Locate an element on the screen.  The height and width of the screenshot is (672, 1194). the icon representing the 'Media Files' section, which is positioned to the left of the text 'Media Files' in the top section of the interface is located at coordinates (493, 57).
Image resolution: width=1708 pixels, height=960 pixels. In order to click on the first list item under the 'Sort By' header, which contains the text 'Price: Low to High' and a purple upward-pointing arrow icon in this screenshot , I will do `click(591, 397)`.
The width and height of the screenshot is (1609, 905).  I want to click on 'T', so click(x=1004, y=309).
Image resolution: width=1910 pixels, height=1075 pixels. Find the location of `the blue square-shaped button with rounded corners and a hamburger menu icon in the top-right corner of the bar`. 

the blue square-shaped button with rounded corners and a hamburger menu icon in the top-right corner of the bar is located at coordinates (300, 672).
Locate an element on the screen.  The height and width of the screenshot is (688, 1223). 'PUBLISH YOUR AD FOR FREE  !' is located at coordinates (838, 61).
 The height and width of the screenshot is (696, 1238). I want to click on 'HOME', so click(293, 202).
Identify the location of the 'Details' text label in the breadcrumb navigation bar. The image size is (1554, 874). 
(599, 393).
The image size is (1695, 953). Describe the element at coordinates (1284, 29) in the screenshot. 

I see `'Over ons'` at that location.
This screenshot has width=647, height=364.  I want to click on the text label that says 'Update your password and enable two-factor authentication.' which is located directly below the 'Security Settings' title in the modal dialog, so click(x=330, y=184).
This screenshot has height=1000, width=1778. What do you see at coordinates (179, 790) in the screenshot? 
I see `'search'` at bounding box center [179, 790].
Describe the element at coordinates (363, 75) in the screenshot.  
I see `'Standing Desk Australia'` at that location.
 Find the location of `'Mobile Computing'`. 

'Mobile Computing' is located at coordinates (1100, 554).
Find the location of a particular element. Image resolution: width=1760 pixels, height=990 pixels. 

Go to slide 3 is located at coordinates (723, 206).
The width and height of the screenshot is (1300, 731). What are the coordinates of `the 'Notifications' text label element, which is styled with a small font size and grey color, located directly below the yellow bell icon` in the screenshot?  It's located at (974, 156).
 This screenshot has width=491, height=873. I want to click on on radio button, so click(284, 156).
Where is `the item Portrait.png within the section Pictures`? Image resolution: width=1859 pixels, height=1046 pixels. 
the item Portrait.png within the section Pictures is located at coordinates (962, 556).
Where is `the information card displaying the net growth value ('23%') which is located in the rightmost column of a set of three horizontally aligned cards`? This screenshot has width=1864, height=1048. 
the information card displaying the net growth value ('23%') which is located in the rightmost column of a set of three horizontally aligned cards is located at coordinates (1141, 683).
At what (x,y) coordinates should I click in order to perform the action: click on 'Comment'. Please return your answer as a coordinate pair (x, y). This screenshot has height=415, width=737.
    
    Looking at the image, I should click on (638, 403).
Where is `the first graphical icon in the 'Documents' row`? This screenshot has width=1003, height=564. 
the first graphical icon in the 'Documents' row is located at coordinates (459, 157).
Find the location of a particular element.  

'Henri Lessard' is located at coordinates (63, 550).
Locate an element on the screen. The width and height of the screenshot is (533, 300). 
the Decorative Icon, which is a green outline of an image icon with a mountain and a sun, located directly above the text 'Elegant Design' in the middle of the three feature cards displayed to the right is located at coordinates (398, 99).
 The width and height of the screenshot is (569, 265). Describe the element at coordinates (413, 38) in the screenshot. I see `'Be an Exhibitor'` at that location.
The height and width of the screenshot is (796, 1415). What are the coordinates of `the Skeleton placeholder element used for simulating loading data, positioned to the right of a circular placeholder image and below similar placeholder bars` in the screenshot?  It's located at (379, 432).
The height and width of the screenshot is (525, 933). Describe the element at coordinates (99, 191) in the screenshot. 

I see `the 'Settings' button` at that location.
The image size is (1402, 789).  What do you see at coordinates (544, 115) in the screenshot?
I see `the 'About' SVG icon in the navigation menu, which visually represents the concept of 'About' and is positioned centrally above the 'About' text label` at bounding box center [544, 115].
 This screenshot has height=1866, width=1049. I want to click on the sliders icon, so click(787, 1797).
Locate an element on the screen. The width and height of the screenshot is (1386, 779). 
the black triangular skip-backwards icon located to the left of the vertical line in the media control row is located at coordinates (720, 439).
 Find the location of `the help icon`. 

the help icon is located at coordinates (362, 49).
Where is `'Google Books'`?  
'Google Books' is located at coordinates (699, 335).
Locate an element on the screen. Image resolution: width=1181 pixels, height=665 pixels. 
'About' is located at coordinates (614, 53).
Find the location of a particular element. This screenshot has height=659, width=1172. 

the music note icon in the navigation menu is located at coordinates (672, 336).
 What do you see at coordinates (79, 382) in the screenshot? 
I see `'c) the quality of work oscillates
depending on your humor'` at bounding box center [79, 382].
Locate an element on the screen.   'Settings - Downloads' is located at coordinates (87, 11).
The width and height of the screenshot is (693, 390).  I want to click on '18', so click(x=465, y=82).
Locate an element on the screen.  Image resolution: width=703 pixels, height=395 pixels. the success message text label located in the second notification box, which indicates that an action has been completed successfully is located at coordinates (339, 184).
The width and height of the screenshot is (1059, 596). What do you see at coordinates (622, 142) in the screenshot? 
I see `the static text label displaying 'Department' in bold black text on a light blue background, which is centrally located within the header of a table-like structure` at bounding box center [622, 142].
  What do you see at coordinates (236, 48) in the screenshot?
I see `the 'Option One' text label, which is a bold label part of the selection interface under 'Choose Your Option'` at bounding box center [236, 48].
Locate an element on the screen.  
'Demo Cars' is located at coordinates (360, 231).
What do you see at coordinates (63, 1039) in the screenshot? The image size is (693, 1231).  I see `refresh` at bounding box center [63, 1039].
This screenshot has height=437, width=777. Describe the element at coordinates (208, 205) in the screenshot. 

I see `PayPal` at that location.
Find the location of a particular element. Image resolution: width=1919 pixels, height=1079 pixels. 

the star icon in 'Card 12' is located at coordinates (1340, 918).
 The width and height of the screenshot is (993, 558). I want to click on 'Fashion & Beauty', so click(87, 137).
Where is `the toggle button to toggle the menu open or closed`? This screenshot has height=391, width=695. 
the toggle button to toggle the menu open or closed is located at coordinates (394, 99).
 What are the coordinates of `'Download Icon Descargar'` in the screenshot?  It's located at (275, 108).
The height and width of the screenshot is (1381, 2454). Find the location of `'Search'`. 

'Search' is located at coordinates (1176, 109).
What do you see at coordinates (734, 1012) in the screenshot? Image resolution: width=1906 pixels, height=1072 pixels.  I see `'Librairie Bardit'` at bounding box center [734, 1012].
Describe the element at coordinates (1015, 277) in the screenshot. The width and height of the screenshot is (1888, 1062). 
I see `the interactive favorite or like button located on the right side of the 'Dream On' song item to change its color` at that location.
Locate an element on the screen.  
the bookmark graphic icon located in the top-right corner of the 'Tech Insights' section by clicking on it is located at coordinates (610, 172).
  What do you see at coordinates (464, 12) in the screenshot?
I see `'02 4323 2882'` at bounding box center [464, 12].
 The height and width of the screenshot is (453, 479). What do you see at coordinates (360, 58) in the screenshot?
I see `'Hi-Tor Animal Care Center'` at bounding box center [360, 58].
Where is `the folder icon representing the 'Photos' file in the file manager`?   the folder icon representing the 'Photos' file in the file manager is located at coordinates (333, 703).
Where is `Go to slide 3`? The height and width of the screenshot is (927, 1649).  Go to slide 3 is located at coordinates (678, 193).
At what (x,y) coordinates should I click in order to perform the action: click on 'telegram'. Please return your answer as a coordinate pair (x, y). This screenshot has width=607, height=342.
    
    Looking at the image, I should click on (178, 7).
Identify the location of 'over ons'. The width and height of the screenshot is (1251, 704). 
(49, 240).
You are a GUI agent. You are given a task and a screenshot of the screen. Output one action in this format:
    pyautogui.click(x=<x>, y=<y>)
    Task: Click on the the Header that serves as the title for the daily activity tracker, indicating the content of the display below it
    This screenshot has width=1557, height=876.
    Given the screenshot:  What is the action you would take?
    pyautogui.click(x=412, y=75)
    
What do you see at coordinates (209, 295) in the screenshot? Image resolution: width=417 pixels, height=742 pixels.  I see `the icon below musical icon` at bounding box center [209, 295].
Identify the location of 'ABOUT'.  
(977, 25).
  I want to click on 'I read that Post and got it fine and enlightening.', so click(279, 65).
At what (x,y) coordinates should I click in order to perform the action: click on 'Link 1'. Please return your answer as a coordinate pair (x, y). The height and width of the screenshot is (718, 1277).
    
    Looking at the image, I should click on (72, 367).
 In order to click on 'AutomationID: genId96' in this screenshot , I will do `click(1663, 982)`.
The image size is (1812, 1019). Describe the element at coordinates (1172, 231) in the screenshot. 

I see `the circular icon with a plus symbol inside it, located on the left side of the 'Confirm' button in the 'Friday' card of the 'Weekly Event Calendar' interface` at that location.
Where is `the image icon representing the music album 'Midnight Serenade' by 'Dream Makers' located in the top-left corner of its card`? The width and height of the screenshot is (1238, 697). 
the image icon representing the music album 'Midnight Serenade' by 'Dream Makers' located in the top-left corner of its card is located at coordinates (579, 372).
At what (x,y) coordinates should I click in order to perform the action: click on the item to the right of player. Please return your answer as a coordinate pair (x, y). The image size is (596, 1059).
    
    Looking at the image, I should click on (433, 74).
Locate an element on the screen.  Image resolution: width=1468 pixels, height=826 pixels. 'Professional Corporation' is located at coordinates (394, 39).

**EXERCISE PROMPT**. Can you put everything from the first of the lines above down through the line containing "The width and height of the screenshot is (1609, 905)." into a JSON list of strings, one string per line, with blank lines left out?

**FULL RESPONSE**.
[
  "Locate an element on the screen.  The height and width of the screenshot is (672, 1194). the icon representing the 'Media Files' section, which is positioned to the left of the text 'Media Files' in the top section of the interface is located at coordinates (493, 57).",
  "Image resolution: width=1708 pixels, height=960 pixels. In order to click on the first list item under the 'Sort By' header, which contains the text 'Price: Low to High' and a purple upward-pointing arrow icon in this screenshot , I will do `click(591, 397)`.",
  "The width and height of the screenshot is (1609, 905).  I want to click on 'T', so click(x=1004, y=309)."
]